Passage for review:
Painting by Gaspar de Crayer

Caritas Romana is an oil on canvas painting by Flemish painter Gaspar de Crayer. The painting was part of the Jan De Maere Gallery's collection up to 2003, and is today owned by an unknown collector. According to some sources, it was at the Dorotheum in 2007.

Another better known Caritas Romana by de Crayer, dated to ca. 1625, is housed at the Museum of Prado in Madrid.

==Subject==
The subject matter of the painting is the exemplary episode of caritas as recounted by Valerius Maximus. In the story, part of Maximus' Factorum ac dictorum memorabilium, Pero, the daughter of Cimon, a starving man awaiting execution, is allowed by the jailer to enter the cell and visit him. Pero gives her starving father her breast.

==Painting==
The scene depicted in the painting is set in Cimon's cell. Cimon, who occupies the center of the painting, is sitting with his hands tied and bound to the wall behind him, suckling at his daughter's breast. Pero is standing over her father, with her arm around his shoulder and her hand gently posed on his back.

In de Crayer's 1625 Caritas, instead, Pero's hand kindly holds her father's head. Pero's expression in the 1645 painting is anxious, at the possibility of being caught by the guards rather than anything else.

In the painting, the focus is on the two protagonists and central figures, while de Crayer's powerful chiaroscuro nothing but enhances the drama of the scene. The painting testifies to Caravaggio's influence on de Crayer, who, nonetheless, never traveled to Italy.

Extracted data:
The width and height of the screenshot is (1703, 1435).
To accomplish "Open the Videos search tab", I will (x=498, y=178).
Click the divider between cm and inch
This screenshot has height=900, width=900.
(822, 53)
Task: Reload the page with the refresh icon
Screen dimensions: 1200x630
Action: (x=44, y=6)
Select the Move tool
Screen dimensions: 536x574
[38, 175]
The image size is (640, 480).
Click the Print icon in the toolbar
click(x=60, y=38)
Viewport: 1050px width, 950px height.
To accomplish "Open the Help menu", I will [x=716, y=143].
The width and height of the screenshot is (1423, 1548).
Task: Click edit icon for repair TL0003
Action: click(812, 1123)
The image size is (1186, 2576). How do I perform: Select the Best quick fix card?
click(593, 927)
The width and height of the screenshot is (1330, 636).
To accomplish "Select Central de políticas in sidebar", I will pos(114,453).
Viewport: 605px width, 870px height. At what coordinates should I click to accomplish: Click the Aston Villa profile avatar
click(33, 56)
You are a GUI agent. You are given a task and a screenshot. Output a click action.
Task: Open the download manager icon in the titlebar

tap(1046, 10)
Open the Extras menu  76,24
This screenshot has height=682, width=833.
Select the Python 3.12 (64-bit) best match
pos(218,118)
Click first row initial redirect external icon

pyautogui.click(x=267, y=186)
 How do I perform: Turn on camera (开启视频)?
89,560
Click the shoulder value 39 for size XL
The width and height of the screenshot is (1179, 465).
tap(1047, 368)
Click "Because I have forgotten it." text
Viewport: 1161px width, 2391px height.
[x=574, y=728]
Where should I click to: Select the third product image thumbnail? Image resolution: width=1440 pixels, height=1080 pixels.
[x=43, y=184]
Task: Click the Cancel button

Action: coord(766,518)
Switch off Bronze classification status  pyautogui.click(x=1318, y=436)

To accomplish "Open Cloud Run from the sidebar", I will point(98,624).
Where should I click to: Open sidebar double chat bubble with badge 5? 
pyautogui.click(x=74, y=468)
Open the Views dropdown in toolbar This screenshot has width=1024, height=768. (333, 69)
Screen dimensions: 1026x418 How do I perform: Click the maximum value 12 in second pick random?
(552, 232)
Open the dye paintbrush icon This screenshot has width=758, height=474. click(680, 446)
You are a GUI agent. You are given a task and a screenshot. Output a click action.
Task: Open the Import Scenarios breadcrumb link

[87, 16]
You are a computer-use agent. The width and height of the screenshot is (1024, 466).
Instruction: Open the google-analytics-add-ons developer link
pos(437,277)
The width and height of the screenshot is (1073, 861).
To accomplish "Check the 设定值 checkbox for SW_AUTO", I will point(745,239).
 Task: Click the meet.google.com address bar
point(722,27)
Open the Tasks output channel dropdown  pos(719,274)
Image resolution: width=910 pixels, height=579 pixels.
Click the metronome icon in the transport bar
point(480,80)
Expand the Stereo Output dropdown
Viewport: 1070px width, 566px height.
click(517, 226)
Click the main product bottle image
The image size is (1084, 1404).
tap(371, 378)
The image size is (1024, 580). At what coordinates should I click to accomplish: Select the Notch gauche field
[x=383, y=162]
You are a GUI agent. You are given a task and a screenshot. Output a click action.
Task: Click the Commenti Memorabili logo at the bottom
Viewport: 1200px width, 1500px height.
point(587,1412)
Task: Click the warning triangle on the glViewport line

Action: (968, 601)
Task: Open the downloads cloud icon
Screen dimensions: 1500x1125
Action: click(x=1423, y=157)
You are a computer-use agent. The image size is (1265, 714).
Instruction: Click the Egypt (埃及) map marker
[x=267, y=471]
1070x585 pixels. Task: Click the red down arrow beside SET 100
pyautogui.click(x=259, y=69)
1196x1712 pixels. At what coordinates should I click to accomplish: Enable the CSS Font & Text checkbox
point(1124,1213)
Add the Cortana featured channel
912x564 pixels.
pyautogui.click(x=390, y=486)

Tasks to complete:
**a)** State whether each statement agrees with the text on the Caritas Romana painting, answering yes or no and quoting the deciding words: (i) the painting belonged to the Jan De Maere Gallery's collection until 2003; (ii) Cimon is placed at the center of the painting; (iii) de Crayer traveled to Italy.
**b)** Transcribe the text on the Caritas Romana painting from "Caritas Romana is" to "Dorotheum in 2007.".
The material placed after the text is separate from it.

Task answers:
**a)**
(i) Yes: "The painting was part of the Jan De Maere Gallery's collection up to 2003"
(ii) Yes: "Cimon, who occupies the center of the painting"
(iii) No: "who, nonetheless, never traveled to Italy"

**b)**
Caritas Romana is an oil on canvas painting by Flemish painter Gaspar de Crayer. The painting was part of the Jan De Maere Gallery's collection up to 2003, and is today owned by an unknown collector. According to some sources, it was at the Dorotheum in 2007.